De olores en la literatura perfumadas existen textos gloriosos, como lo es El Perfume, de Patrick Suskind, donde aprendemos algo así como la fuerza moral de la odoración mal intencionada producto de un alma torcida. Pero no todo es torcido en la perfumación de las cosas. Hay tierras de perfume más denso que intensos, donde pájaros de fuego vienen a picotearlo para que otras aves lo consuman. Y también altas montañas con perfumes nevados, congelados, que con el arribo de la luz estallan y proclaman las versiones de su ocultación desparramándose por praderas, arroyos ahora desarropados, ventisqueros capaces de llevar sobre su lomo helado los mensajes de todos los tipos de olor. Pienso en los perfumes de la infancia y los reconstruyo. Olores de yerbabuena y albahaca me siguen. Pero también perfumes negativos material para brujadas, vulgares muchos, me añublan los sentidos. Pienso en el anamú que contamina la leche de la vaca, olor que para ella es  atractivo y perjudicial para los que la venden de un cántaro al otro en zonas rurales víctimas quizá de asechanzas botánicas.  Pero mis perfumes de infancia, anamú aparte, quisiera transmitirlos a mis buenos amigos, aunque muchos ya han perdido el nombre. Vale decir, que   la conversación y el perfume se niegan a hibridarse.

Nadie podrá nunca dar con la alquimia conversora del perfume en palabra. Aquel que crea que la descripción de un perfume es la correcta, pierde el acertijo. Si fuera así, un verso, un piropo lanzado al desgaire con la intención evaporable de ser un perfume hablado, podría desenterrar en la mujer solamente recuerdos balsámicos de un romanticismo que, muerto en las literaturas de hoy, podría aun latir en el corazón que posee sabores y perfumes del ayer acumulados  sin saber de dónde proceden.

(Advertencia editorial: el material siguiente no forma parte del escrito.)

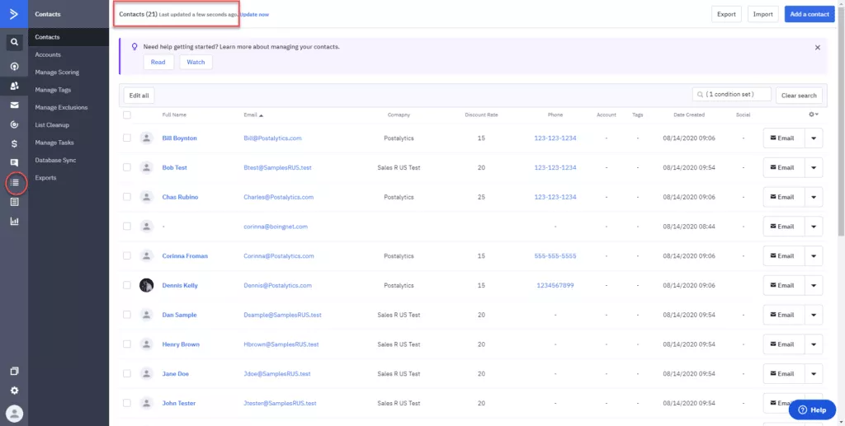Open the column settings gear dropdown
845x426 pixels.
pos(813,114)
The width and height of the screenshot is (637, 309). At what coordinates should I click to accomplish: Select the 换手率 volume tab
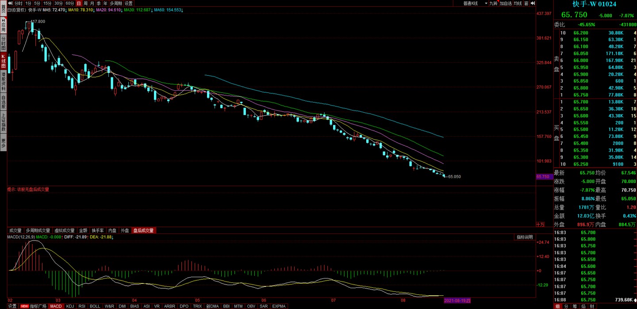98,230
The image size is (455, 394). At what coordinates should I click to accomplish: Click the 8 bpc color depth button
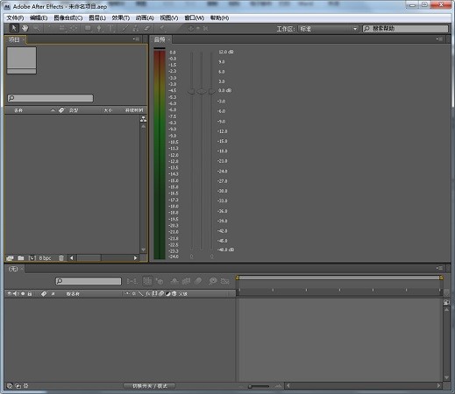click(x=45, y=258)
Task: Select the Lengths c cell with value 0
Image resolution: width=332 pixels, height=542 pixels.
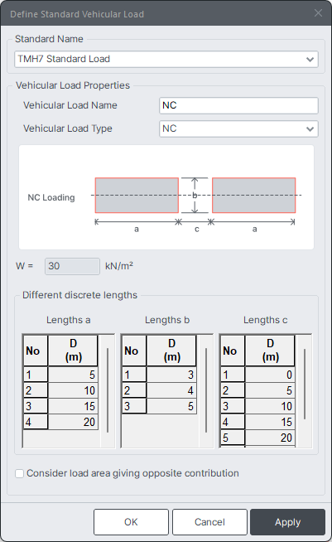Action: pos(270,375)
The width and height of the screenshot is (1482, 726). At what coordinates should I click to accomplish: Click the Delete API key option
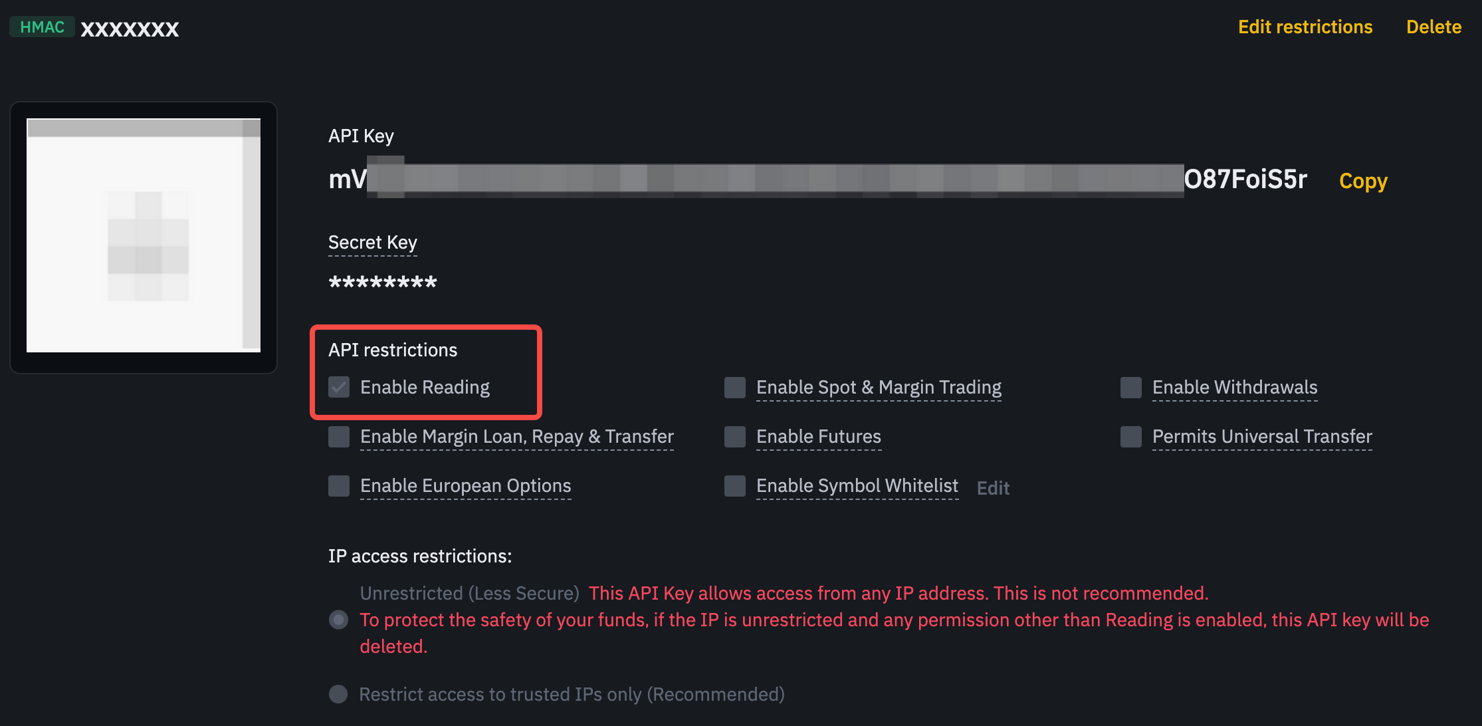(1433, 25)
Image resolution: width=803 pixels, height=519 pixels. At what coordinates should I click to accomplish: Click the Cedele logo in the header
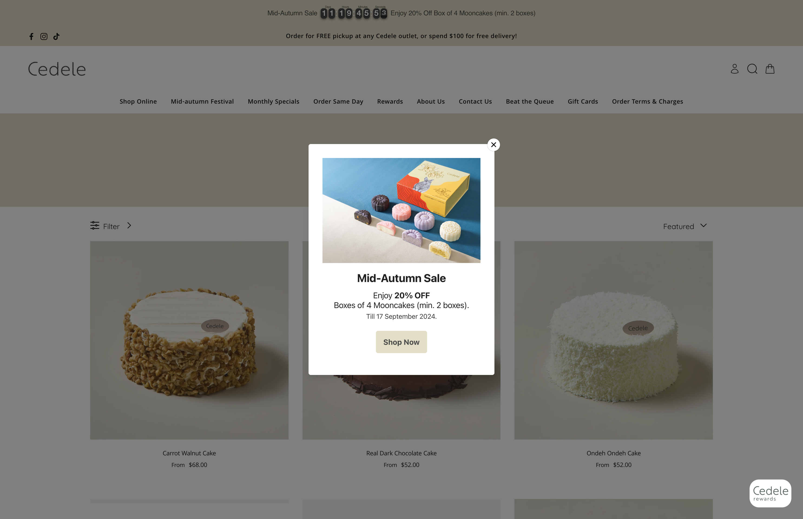click(57, 69)
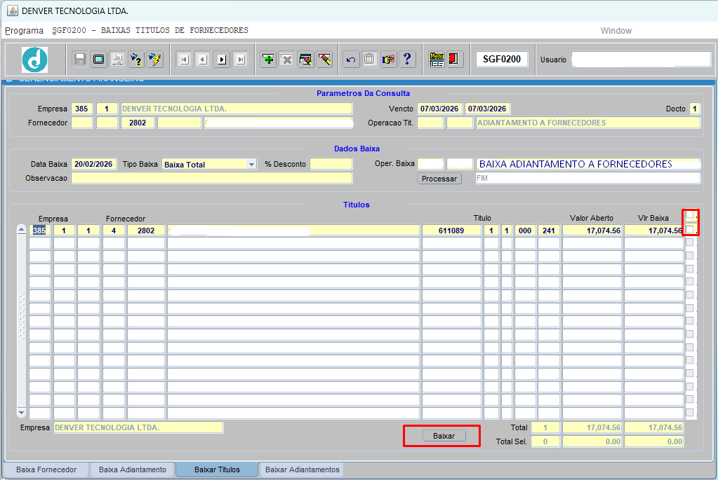The image size is (718, 480).
Task: Click the undo arrow toolbar icon
Action: coord(351,60)
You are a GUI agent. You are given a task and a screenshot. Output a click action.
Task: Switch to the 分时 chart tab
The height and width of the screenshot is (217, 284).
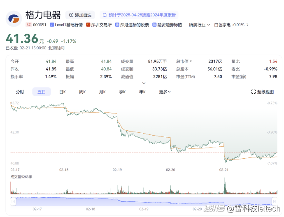coord(20,92)
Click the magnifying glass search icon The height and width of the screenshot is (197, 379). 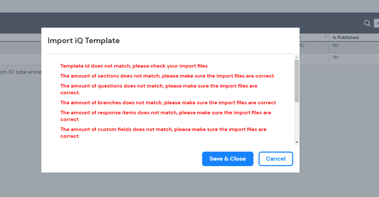click(367, 23)

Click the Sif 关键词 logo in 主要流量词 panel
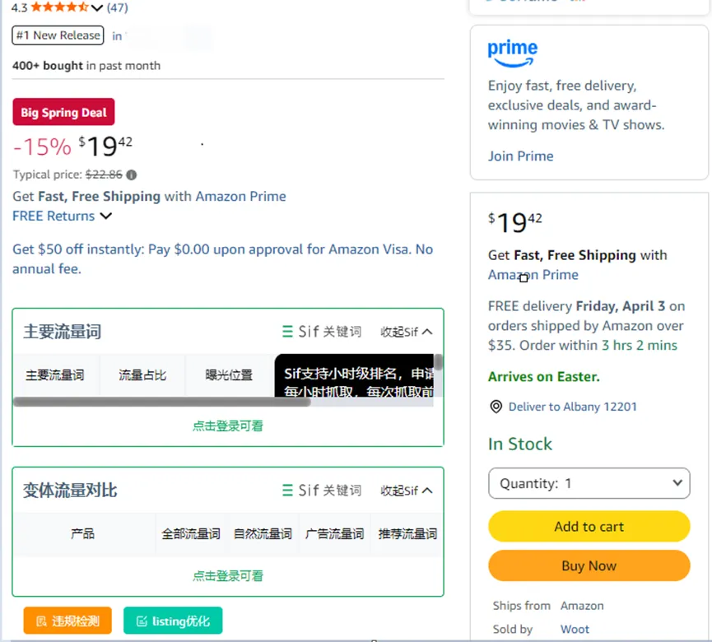point(321,332)
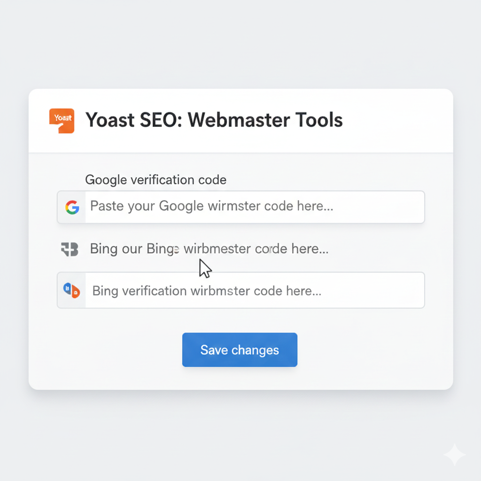481x481 pixels.
Task: Click the orange Yoast logo icon
Action: 62,121
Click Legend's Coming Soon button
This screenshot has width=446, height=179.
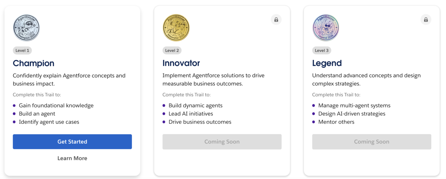tap(371, 142)
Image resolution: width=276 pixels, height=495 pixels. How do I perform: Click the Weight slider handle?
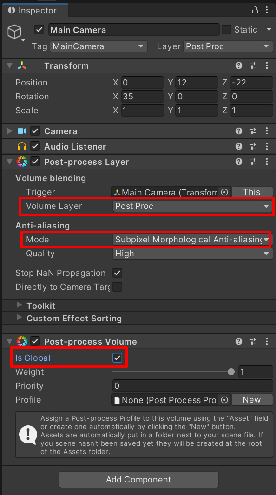[x=231, y=372]
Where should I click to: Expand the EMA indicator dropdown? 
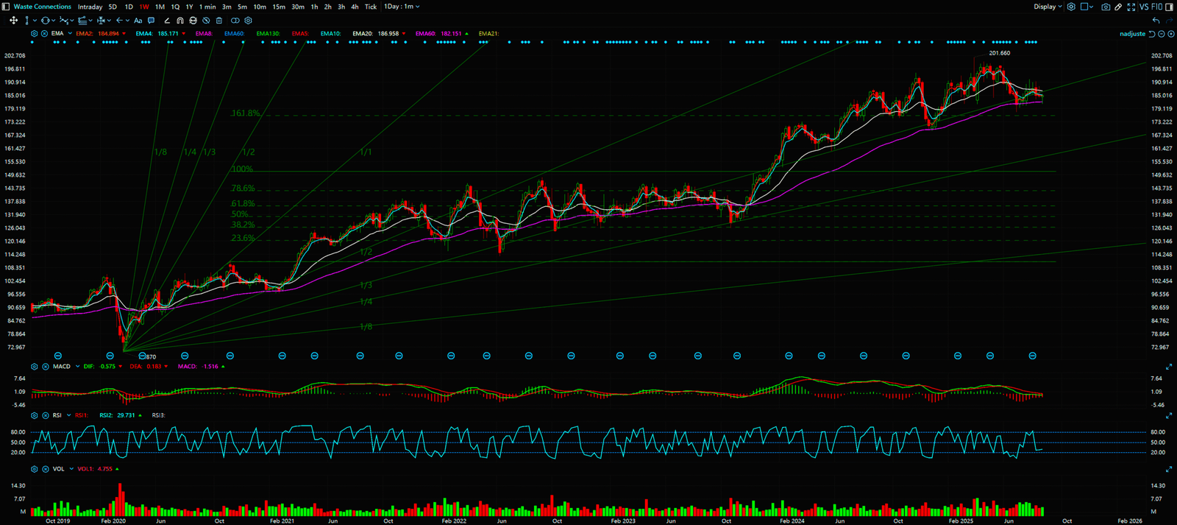(x=70, y=34)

Por eso es válido preguntarse qué hacer con los perfumes repentinos como el del Ilang-ilang cuando al cruzar el parque, sentimos su llamado pleno del ayer respirable. Percibimos el follaje que al abanicarnos dice “aquí estamos”. La única forma de complacerlos es la de  sentarse frente a la anciana  glorieta donde una vez las bandas de música acompañaban la lluvia, y apreciar el agua desplomarse; mientras música y perfume se unen simulando mixturas momentáneas como  queriendo ser  algo híbrido; pero música, lluvia y perfume, quejosos como una mezcla de razón que es sueño, al separarse cuando cesa el embrujo, ocupan cada uno su lugar de origen, misterio que se completa con el cielo de un barrio lleno de noches estrelladas. Villa Francisca.